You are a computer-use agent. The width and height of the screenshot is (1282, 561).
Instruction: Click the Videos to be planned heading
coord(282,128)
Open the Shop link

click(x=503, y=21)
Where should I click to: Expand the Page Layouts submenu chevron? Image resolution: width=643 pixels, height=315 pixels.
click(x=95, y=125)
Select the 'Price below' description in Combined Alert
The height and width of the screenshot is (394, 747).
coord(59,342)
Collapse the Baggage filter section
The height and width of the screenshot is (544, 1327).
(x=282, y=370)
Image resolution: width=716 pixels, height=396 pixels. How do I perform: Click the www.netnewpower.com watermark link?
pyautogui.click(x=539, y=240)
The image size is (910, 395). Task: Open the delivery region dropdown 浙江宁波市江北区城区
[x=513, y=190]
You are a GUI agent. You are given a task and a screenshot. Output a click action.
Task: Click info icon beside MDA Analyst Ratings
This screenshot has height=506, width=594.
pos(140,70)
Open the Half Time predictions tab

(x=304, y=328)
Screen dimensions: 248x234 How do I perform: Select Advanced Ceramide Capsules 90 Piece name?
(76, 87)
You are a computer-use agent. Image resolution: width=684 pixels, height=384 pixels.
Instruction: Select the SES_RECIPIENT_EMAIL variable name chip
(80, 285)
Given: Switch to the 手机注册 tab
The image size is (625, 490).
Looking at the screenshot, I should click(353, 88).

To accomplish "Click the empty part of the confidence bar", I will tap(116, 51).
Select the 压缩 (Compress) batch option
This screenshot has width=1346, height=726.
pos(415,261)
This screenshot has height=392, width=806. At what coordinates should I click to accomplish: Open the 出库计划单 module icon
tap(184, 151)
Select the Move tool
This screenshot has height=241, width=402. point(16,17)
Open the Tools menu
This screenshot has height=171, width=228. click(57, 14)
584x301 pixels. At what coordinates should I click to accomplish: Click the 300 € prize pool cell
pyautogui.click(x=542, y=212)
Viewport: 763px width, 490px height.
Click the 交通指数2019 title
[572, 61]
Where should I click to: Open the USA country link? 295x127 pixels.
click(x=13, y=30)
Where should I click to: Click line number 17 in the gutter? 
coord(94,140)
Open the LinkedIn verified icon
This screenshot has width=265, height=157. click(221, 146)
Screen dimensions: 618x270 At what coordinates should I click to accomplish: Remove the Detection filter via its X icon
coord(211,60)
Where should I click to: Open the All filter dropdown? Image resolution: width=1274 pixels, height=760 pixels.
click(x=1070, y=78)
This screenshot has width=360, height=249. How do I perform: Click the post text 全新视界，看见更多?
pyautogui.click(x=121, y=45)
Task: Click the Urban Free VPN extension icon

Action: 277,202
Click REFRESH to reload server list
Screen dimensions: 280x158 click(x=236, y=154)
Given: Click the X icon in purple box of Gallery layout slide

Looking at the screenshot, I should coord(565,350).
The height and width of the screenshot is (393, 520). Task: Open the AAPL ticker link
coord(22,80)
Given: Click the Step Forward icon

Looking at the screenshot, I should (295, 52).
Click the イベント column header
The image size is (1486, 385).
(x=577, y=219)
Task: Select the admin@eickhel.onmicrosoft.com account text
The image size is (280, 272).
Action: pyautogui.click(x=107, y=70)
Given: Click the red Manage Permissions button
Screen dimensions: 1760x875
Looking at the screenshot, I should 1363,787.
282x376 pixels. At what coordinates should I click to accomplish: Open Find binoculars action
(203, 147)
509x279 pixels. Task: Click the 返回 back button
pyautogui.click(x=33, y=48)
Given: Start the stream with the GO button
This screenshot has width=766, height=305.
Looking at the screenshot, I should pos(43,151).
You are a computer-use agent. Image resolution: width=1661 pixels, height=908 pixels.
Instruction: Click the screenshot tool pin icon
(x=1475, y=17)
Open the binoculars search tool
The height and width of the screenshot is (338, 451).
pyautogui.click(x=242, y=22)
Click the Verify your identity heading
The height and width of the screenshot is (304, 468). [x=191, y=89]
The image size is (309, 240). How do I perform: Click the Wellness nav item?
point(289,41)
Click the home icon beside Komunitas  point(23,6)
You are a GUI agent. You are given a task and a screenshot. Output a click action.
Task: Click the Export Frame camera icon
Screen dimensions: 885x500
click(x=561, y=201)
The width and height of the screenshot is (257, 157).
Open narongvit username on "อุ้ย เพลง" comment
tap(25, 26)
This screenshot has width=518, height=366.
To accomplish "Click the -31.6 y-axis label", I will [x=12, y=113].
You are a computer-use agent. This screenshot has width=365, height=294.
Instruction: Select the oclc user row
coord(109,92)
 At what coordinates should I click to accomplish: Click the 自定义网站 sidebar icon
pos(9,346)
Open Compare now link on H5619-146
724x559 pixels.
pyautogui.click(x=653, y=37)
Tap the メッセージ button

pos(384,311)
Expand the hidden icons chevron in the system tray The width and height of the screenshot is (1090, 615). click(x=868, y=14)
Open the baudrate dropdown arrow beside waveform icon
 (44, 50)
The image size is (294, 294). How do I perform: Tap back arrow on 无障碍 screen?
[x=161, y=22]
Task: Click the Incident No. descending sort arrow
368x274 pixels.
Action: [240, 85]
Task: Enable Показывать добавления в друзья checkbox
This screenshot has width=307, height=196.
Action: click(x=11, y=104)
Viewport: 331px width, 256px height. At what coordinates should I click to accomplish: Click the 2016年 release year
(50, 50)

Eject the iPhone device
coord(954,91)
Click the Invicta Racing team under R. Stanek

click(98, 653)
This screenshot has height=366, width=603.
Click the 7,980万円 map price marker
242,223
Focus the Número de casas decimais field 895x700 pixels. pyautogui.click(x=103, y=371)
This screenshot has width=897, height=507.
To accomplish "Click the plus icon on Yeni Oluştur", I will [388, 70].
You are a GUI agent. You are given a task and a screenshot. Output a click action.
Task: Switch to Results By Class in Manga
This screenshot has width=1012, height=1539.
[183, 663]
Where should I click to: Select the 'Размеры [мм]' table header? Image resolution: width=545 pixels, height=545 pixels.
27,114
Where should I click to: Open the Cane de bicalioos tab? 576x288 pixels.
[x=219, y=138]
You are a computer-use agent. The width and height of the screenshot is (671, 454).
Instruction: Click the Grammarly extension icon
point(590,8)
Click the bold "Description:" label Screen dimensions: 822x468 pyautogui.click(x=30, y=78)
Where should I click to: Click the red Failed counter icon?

• **ASSIGNMENT**:
Every line of the material above is to be copied exactly.

• **YOUR SOLUTION**:
You are a computer-use agent. The width and height of the screenshot is (1282, 561).
Instruction: Click the Videos to be planned heading
coord(282,128)
Open the Shop link

click(x=503, y=21)
Where should I click to: Expand the Page Layouts submenu chevron? Image resolution: width=643 pixels, height=315 pixels.
click(x=95, y=125)
Select the 'Price below' description in Combined Alert
The height and width of the screenshot is (394, 747).
coord(59,342)
Collapse the Baggage filter section
The height and width of the screenshot is (544, 1327).
(x=282, y=370)
Image resolution: width=716 pixels, height=396 pixels. How do I perform: Click the www.netnewpower.com watermark link?
pyautogui.click(x=539, y=240)
The image size is (910, 395). Task: Open the delivery region dropdown 浙江宁波市江北区城区
[x=513, y=190]
You are a GUI agent. You are given a task and a screenshot. Output a click action.
Task: Click info icon beside MDA Analyst Ratings
This screenshot has height=506, width=594.
pos(140,70)
Open the Half Time predictions tab

(x=304, y=328)
Screen dimensions: 248x234 How do I perform: Select Advanced Ceramide Capsules 90 Piece name?
(76, 87)
You are a computer-use agent. Image resolution: width=684 pixels, height=384 pixels.
Instruction: Select the SES_RECIPIENT_EMAIL variable name chip
(80, 285)
Given: Switch to the 手机注册 tab
The image size is (625, 490).
Looking at the screenshot, I should click(353, 88).

To accomplish "Click the empty part of the confidence bar", I will tap(116, 51).
Select the 压缩 (Compress) batch option
This screenshot has width=1346, height=726.
pos(415,261)
This screenshot has height=392, width=806. At what coordinates should I click to accomplish: Open the 出库计划单 module icon
tap(184, 151)
Select the Move tool
This screenshot has height=241, width=402. point(16,17)
Open the Tools menu
This screenshot has height=171, width=228. click(57, 14)
584x301 pixels. At what coordinates should I click to accomplish: Click the 300 € prize pool cell
pyautogui.click(x=542, y=212)
Viewport: 763px width, 490px height.
Click the 交通指数2019 title
[572, 61]
Where should I click to: Open the USA country link? 295x127 pixels.
click(x=13, y=30)
Where should I click to: Click line number 17 in the gutter? 
coord(94,140)
Open the LinkedIn verified icon
This screenshot has width=265, height=157. click(221, 146)
Screen dimensions: 618x270 At what coordinates should I click to accomplish: Remove the Detection filter via its X icon
coord(211,60)
Where should I click to: Open the All filter dropdown? Image resolution: width=1274 pixels, height=760 pixels.
click(x=1070, y=78)
This screenshot has width=360, height=249. How do I perform: Click the post text 全新视界，看见更多?
pyautogui.click(x=121, y=45)
Task: Click the Urban Free VPN extension icon

Action: 277,202
Click REFRESH to reload server list
Screen dimensions: 280x158 click(x=236, y=154)
Given: Click the X icon in purple box of Gallery layout slide

Looking at the screenshot, I should coord(565,350).
The height and width of the screenshot is (393, 520). Task: Open the AAPL ticker link
coord(22,80)
Given: Click the Step Forward icon

Looking at the screenshot, I should (295, 52).
Click the イベント column header
The image size is (1486, 385).
(x=577, y=219)
Task: Select the admin@eickhel.onmicrosoft.com account text
The image size is (280, 272).
Action: pyautogui.click(x=107, y=70)
Given: Click the red Manage Permissions button
Screen dimensions: 1760x875
Looking at the screenshot, I should 1363,787.
282x376 pixels. At what coordinates should I click to accomplish: Open Find binoculars action
(203, 147)
509x279 pixels. Task: Click the 返回 back button
pyautogui.click(x=33, y=48)
Given: Start the stream with the GO button
This screenshot has width=766, height=305.
Looking at the screenshot, I should pos(43,151).
You are a computer-use agent. Image resolution: width=1661 pixels, height=908 pixels.
Instruction: Click the screenshot tool pin icon
(x=1475, y=17)
Open the binoculars search tool
The height and width of the screenshot is (338, 451).
pyautogui.click(x=242, y=22)
Click the Verify your identity heading
The height and width of the screenshot is (304, 468). [x=191, y=89]
The image size is (309, 240). How do I perform: Click the Wellness nav item?
point(289,41)
Click the home icon beside Komunitas  point(23,6)
You are a GUI agent. You are given a task and a screenshot. Output a click action.
Task: Click the Export Frame camera icon
Screen dimensions: 885x500
click(x=561, y=201)
The width and height of the screenshot is (257, 157).
Open narongvit username on "อุ้ย เพลง" comment
tap(25, 26)
This screenshot has width=518, height=366.
To accomplish "Click the -31.6 y-axis label", I will [x=12, y=113].
You are a computer-use agent. This screenshot has width=365, height=294.
Instruction: Select the oclc user row
coord(109,92)
 At what coordinates should I click to accomplish: Click the 自定义网站 sidebar icon
pos(9,346)
Open Compare now link on H5619-146
724x559 pixels.
pyautogui.click(x=653, y=37)
Tap the メッセージ button

pos(384,311)
Expand the hidden icons chevron in the system tray The width and height of the screenshot is (1090, 615). click(x=868, y=14)
Open the baudrate dropdown arrow beside waveform icon
 (44, 50)
The image size is (294, 294). How do I perform: Tap back arrow on 无障碍 screen?
[x=161, y=22]
Task: Click the Incident No. descending sort arrow
368x274 pixels.
Action: [240, 85]
Task: Enable Показывать добавления в друзья checkbox
This screenshot has width=307, height=196.
Action: click(x=11, y=104)
Viewport: 331px width, 256px height. At what coordinates should I click to accomplish: Click the 2016年 release year
(50, 50)

Eject the iPhone device
coord(954,91)
Click the Invicta Racing team under R. Stanek

click(98, 653)
This screenshot has height=366, width=603.
Click the 7,980万円 map price marker
242,223
Focus the Número de casas decimais field 895x700 pixels. pyautogui.click(x=103, y=371)
This screenshot has width=897, height=507.
To accomplish "Click the plus icon on Yeni Oluştur", I will [388, 70].
You are a GUI agent. You are given a task and a screenshot. Output a click action.
Task: Switch to Results By Class in Manga
This screenshot has width=1012, height=1539.
[183, 663]
Where should I click to: Select the 'Размеры [мм]' table header? Image resolution: width=545 pixels, height=545 pixels.
27,114
Where should I click to: Open the Cane de bicalioos tab? 576x288 pixels.
[x=219, y=138]
You are a computer-use agent. The width and height of the screenshot is (671, 454).
Instruction: Click the Grammarly extension icon
point(590,8)
Click the bold "Description:" label Screen dimensions: 822x468 pyautogui.click(x=30, y=78)
Where should I click to: Click the red Failed counter icon?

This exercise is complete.